- REQUIRED WORK:
Copy the stretch of the commentary from "Or words to" through "of being transgender.", updating "spokesman" to "representative".

- PASSAGE PROVIDED:
- - - -
But what he did not answer was the question asked. 
As if, the question was either not worthy of an answer or he simply could not hear the question coming from the "other side."

What Mad Dog was waiting to hear was the obvious answer:  "Look, anyone has a right to march to express their grievances. If straight white men feel oppressed, if they believer they are facing a 'white genocide', if they believe gays are displacing straight men and women in American society, they have a right to parade. 

It's a free country: Nazis had a right to march in Skokie Illinois, and in Charlottesville, Virginia. First amendment. Free speech. Right to assemble peaceably. Right to seek a redress of grievances. But, given the offenses against gays I have just listed, I'd be most interested to see what paltry and imaginary offenses these folks might have."

Or words to that effect.

But that was not what happened. What happened was the gay spokesman virtually said only he and his side should be listened to. 

The Dems were too polite to press him on this and time ran out.

There was more to what he said which was disturbing, if you are a Democrat worried about keeping his party unified. He spoke of transgender suffering. The New Hampshire legislature recently passed a law to put on drivers' licences a third option for "sex." You now have "Male" and "Female" and "X."

Sitting next to Mad Dog, a woman of most liberal and tolerant opinion, murmured: "What's wrong with two sexes? Male and female? I guess I'm a dinosaur."

It is understandable why gays have aligned with and sympathized with the tribulations of transgenders. Transgenders, like gays, have been humiliated, denigrated, beaten and even murdered for the crime (sin?) of being transgender.

But, Mad Dog submits, there is a significant difference between transgenders and gays. Mad Dog once thought himself alone in this opinion, but he has heard from gay friends how uncomfortable they are being lumped in with transgenders.

The fact is, gays do not need, seek or request help from the medical establishment. Gays are what they are, born that way, as far as anyone can tell. Efforts at "reprogramming" or "conversion therapy" have been thoroughly discredited.
- - - -
Stored data:
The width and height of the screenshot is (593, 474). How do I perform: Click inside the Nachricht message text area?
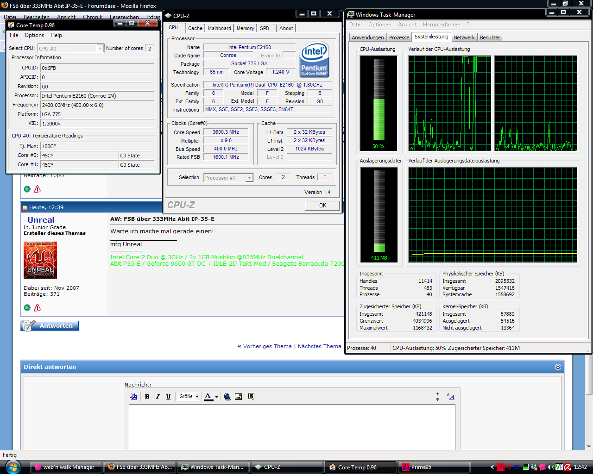(292, 426)
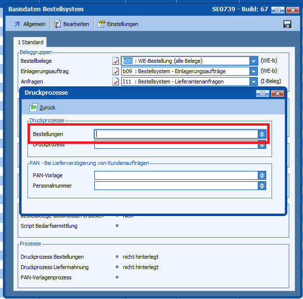
Task: Open the Einstellungen menu
Action: point(118,24)
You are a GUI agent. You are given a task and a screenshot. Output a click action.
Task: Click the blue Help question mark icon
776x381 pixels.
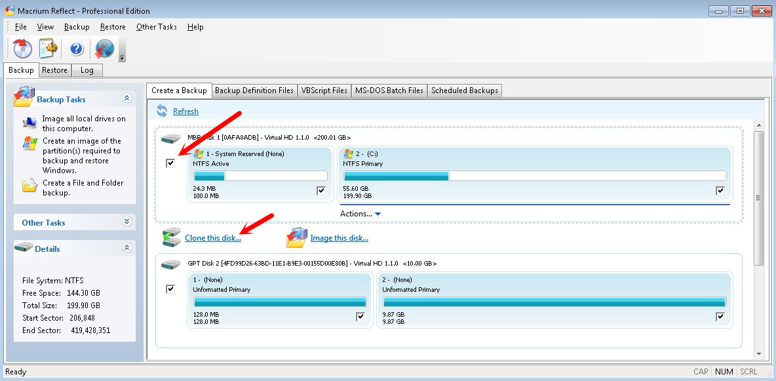[x=77, y=49]
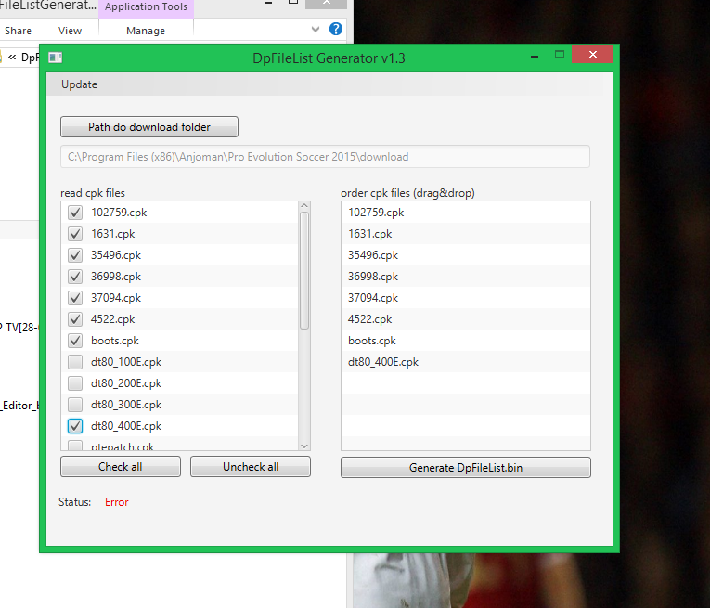Click the Check all button
This screenshot has width=710, height=608.
tap(121, 467)
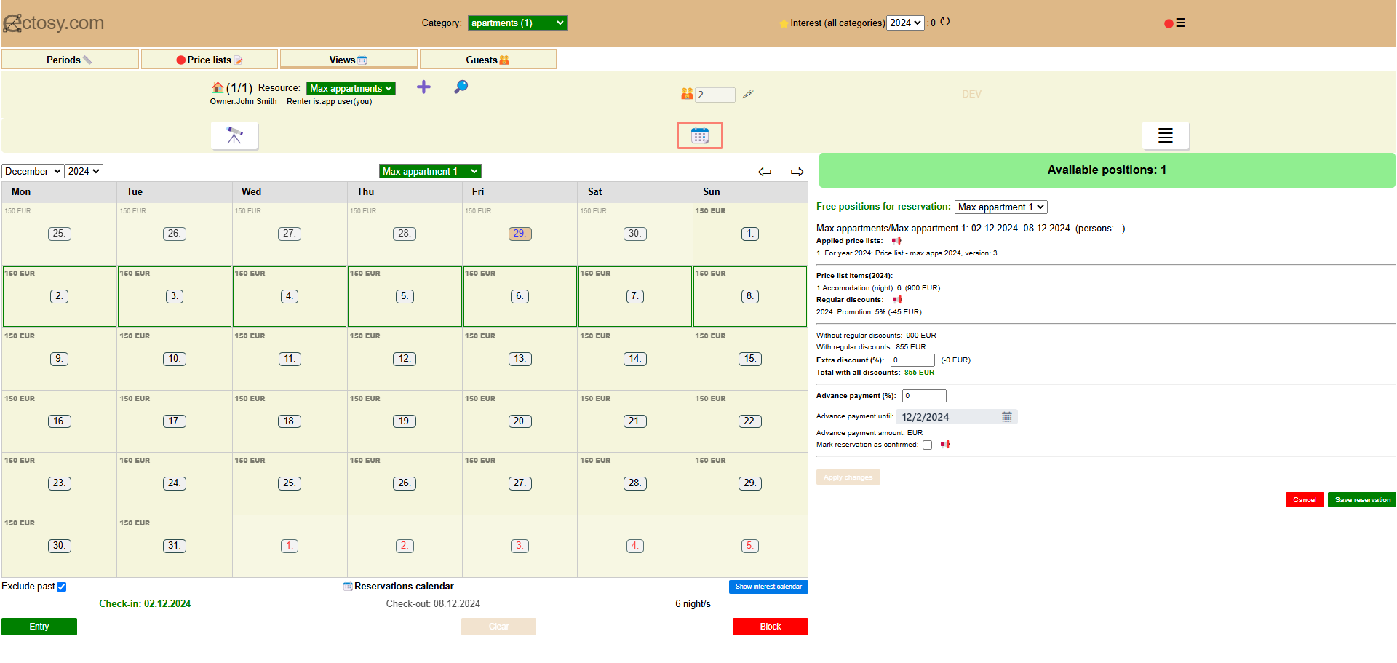Open the hamburger list view button
Viewport: 1397px width, 663px height.
click(1165, 135)
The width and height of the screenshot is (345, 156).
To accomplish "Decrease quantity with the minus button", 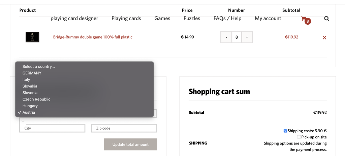I will [226, 37].
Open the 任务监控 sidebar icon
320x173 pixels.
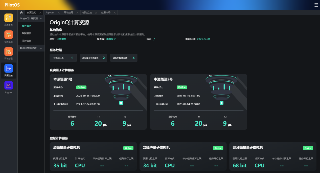coord(8,35)
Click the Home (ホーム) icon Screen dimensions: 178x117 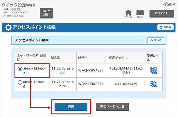click(x=128, y=14)
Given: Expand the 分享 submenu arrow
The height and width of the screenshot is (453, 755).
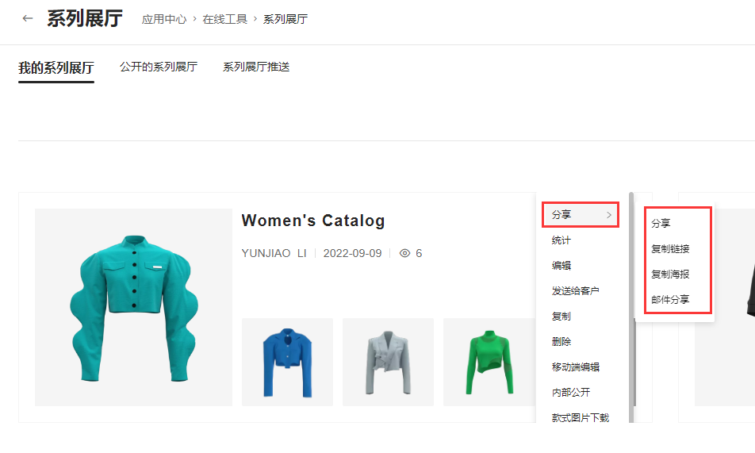Looking at the screenshot, I should [x=609, y=215].
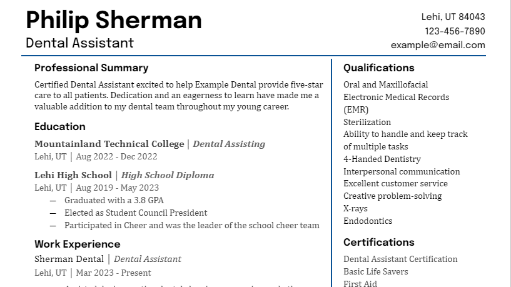Viewport: 511px width, 287px height.
Task: Click the Work Experience heading
Action: pyautogui.click(x=77, y=244)
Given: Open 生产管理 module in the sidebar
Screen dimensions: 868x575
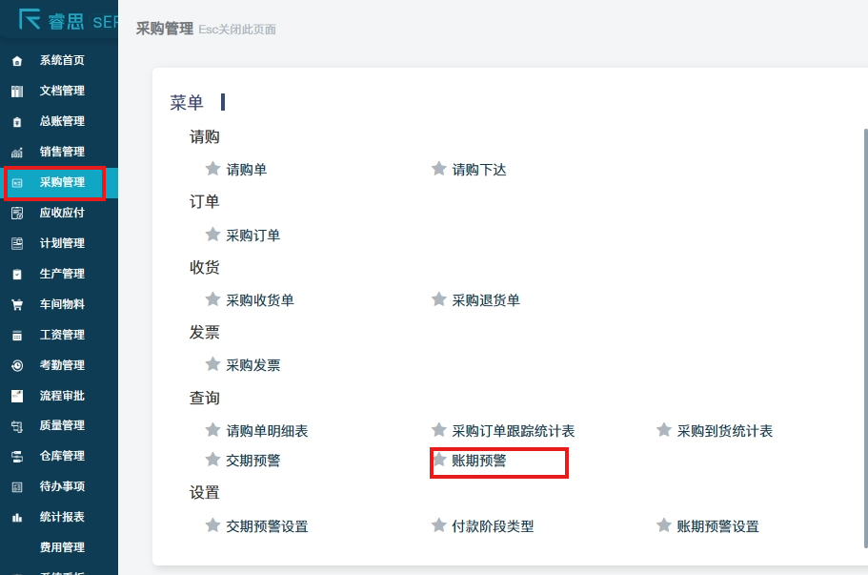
- - - -
- ANSWER SPACE:
Or words to that effect.

But that was not what happened. What happened was the gay representative virtually said only he and his side should be listened to. 

The Dems were too polite to press him on this and time ran out.

There was more to what he said which was disturbing, if you are a Democrat worried about keeping his party unified. He spoke of transgender suffering. The New Hampshire legislature recently passed a law to put on drivers' licences a third option for "sex." You now have "Male" and "Female" and "X."

Sitting next to Mad Dog, a woman of most liberal and tolerant opinion, murmured: "What's wrong with two sexes? Male and female? I guess I'm a dinosaur."

It is understandable why gays have aligned with and sympathized with the tribulations of transgenders. Transgenders, like gays, have been humiliated, denigrated, beaten and even murdered for the crime (sin?) of being transgender.